Jaguar men go back for a deal they rejected
By Paul Connew
Strikers at the Jaguar car works went back to work yesterday claiming that they had been “starved out.”
After eleven weeks on strike they have settled for a pay package well below their original claim, and have agreed to virtually the same deal that they had already rejected three times. The strikers will have to wait three years for their pay rises to make up for the wages they lost during the stoppage. The rises average £3 a head.
The decision to return to work, taken at the firm’s Coventry sports ground yesterday, was by 723 votes to 579. After the meeting, strike-committee leader Mick Richards said: “This strike has been starved out. People just could not carry on.”
“Many strikers were already faced with eviction from their homes, and mortgage and hire-purchase debts were piling up.”
He added: “There will be a great deal of bitterness. But many people simply could not stand the financial strain of carrying on without any money coming in. It’s as simple as that.”
Fred Palmer, the transport workers official who has been handling negotiations settlement as ” disappointing.” He said : ” The financial burdens on the strikers have been mounting every week of this dispute.”
“Strike pay has not been paid, and the hardship fund set up has only been able to help a fraction of those in dire difficulties.” The management are just as unhappy at the results of the strike. They have lost nearly £33,000,000 in lost production and sales of their new wonder car, the XJ12.
Jaguar chiefs would not comment last night on suggestions that the price of the XJ12 may have to be increased to help recoup the losses through the strike, the longest in Jaguar’s history. The company had deliberately kept the XJ12’s selling price substantially below that of its two main foreign rivals, the BMW and Mercedes.
As Strike leaders and Jaguar management officials shook hands after yesterday’s meeting, a Jaguar spokesman said: “There is no victory here for anyone. Let us not talk of victory. We just want to get back to making motor cars.”
The new deal guarantees a wage of £44 for a forty hour week. And some trim-shop workers, who already earn £44 a week, will get a £105 lump sum on their return to work. This is virtually the same deal that was rejected a fortnight ago by 652 votes to 397 .

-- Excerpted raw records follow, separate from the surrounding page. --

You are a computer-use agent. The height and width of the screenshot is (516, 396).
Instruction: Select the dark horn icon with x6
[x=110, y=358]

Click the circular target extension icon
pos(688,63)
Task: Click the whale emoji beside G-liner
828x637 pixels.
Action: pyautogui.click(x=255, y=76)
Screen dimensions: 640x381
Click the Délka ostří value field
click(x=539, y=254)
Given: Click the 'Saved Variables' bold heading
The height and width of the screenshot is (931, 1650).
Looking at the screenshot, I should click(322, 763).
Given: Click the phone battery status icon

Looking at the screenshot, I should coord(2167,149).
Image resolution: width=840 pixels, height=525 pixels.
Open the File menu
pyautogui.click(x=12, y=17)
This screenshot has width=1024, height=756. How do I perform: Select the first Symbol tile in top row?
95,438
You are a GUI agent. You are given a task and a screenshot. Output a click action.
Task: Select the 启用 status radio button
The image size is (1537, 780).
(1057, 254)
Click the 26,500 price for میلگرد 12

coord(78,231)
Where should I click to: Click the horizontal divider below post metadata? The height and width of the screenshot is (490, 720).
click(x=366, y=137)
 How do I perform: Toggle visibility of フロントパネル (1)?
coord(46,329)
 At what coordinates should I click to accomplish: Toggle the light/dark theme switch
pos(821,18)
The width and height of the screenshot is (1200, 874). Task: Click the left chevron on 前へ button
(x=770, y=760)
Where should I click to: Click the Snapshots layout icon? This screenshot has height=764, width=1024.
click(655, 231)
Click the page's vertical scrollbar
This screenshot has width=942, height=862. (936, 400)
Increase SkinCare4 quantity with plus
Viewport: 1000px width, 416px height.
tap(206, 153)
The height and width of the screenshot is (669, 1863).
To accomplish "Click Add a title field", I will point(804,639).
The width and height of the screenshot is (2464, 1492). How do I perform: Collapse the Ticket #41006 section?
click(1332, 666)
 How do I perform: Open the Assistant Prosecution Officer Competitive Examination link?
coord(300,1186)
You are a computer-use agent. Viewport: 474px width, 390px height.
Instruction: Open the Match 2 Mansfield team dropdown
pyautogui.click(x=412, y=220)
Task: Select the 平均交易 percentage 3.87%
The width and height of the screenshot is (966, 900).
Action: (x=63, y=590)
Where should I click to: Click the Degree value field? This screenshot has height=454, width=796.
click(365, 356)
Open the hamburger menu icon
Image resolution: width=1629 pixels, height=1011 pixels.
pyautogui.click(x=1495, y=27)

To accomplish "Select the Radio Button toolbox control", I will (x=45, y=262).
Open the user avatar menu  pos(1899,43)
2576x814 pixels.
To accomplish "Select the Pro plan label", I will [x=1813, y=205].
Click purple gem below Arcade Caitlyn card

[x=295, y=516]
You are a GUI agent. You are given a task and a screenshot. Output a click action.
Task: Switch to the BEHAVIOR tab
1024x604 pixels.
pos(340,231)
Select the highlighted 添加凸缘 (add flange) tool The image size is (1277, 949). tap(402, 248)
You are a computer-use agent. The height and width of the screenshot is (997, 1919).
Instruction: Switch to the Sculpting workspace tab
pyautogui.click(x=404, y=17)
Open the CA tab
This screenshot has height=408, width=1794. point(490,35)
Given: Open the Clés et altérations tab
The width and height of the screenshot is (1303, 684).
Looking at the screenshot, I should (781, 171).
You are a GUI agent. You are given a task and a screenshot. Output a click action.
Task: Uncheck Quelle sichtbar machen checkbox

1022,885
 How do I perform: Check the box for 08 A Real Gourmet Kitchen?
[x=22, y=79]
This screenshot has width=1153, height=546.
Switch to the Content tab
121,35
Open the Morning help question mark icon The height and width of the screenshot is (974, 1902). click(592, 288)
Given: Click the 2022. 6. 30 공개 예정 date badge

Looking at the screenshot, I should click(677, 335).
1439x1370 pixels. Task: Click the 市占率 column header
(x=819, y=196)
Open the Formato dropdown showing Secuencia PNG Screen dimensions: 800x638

The deal represents a a breakthrough in British Leyland’s struggle to scrap the motor industry’s traditional piecework pay system and replace it with a flat-rate system.
Meanwhile, the company is carrying out special checks on the first 500 XJ12’s which have been standing idle in the picket-bound factory for more than eleven weeks. Once they are given clearance they will at last begin the journey to customers — probably tomorrow.